# ABOUT THIS TASK
Lines before the one containing "This screenshot has width=708, height=588." are excluded; reproduce that line and all lines after it in the entries below, exactly.

# DATA
────────────────────

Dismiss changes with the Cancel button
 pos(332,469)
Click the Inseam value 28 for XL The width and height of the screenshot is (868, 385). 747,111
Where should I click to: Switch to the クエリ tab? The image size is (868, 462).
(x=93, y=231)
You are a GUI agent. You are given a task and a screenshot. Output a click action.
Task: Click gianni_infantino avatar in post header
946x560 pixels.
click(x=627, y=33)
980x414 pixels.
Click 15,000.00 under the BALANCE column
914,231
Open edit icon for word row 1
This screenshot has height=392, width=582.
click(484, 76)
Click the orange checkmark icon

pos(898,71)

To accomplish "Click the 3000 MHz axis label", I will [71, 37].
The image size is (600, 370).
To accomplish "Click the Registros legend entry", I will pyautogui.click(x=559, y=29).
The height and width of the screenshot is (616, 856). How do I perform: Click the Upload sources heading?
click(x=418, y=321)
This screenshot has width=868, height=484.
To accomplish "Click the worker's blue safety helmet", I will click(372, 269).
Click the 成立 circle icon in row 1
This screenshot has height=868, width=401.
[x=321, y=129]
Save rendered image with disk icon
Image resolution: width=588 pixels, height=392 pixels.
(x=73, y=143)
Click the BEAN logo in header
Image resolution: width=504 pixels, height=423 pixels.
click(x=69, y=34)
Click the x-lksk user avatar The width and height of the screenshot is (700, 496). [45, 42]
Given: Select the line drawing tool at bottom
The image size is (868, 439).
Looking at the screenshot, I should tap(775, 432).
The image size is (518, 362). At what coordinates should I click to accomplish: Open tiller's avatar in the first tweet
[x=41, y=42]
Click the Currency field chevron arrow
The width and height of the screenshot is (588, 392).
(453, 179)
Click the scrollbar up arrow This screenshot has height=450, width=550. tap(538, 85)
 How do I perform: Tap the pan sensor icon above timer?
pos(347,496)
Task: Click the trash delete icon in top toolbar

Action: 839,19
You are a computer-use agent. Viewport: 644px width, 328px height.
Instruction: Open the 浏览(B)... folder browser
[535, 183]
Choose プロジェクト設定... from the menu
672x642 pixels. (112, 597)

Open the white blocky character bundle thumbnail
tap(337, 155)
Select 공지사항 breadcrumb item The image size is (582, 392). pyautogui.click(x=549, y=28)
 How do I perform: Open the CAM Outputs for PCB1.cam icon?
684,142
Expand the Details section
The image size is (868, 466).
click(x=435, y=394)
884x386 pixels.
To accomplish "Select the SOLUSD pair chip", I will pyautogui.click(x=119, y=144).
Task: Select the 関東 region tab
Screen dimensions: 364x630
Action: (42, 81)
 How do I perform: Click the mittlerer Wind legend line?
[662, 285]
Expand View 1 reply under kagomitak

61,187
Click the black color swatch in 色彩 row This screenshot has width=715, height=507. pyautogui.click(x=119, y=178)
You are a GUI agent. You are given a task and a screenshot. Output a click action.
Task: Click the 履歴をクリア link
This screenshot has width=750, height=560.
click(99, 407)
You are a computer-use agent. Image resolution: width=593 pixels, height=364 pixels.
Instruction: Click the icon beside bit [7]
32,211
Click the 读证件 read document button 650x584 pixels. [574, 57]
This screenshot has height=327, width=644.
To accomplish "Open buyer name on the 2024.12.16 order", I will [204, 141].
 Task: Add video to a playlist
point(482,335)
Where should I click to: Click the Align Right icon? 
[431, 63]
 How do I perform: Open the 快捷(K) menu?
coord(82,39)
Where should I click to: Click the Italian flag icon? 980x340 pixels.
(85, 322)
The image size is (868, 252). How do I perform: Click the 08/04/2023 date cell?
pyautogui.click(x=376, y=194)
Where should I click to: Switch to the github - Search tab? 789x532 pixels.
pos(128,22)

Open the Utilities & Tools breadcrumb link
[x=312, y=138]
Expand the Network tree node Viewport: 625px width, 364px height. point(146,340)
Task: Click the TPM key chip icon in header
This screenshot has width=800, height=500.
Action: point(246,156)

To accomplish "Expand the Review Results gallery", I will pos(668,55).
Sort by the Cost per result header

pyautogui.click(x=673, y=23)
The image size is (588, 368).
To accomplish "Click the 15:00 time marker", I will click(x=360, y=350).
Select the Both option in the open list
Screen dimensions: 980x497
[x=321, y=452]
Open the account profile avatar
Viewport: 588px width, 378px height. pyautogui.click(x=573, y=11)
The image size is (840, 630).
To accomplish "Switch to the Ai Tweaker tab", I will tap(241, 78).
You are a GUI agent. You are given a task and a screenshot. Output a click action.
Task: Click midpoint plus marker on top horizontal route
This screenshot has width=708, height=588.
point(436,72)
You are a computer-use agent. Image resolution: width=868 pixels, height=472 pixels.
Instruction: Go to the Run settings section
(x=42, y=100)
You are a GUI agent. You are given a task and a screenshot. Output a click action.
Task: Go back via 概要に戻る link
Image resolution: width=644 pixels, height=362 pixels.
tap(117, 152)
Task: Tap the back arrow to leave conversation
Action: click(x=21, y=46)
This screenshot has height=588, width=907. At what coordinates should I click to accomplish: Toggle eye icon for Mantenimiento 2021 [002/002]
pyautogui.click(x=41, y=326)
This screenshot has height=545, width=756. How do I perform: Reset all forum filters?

────────────────────

# ANSWER AREA
This screenshot has width=708, height=588.
point(436,72)
You are a computer-use agent. Image resolution: width=868 pixels, height=472 pixels.
Instruction: Go to the Run settings section
(x=42, y=100)
You are a GUI agent. You are given a task and a screenshot. Output a click action.
Task: Go back via 概要に戻る link
Image resolution: width=644 pixels, height=362 pixels.
tap(117, 152)
Task: Tap the back arrow to leave conversation
Action: click(x=21, y=46)
This screenshot has height=588, width=907. At what coordinates should I click to accomplish: Toggle eye icon for Mantenimiento 2021 [002/002]
pyautogui.click(x=41, y=326)
This screenshot has height=545, width=756. How do I perform: Reset all forum filters?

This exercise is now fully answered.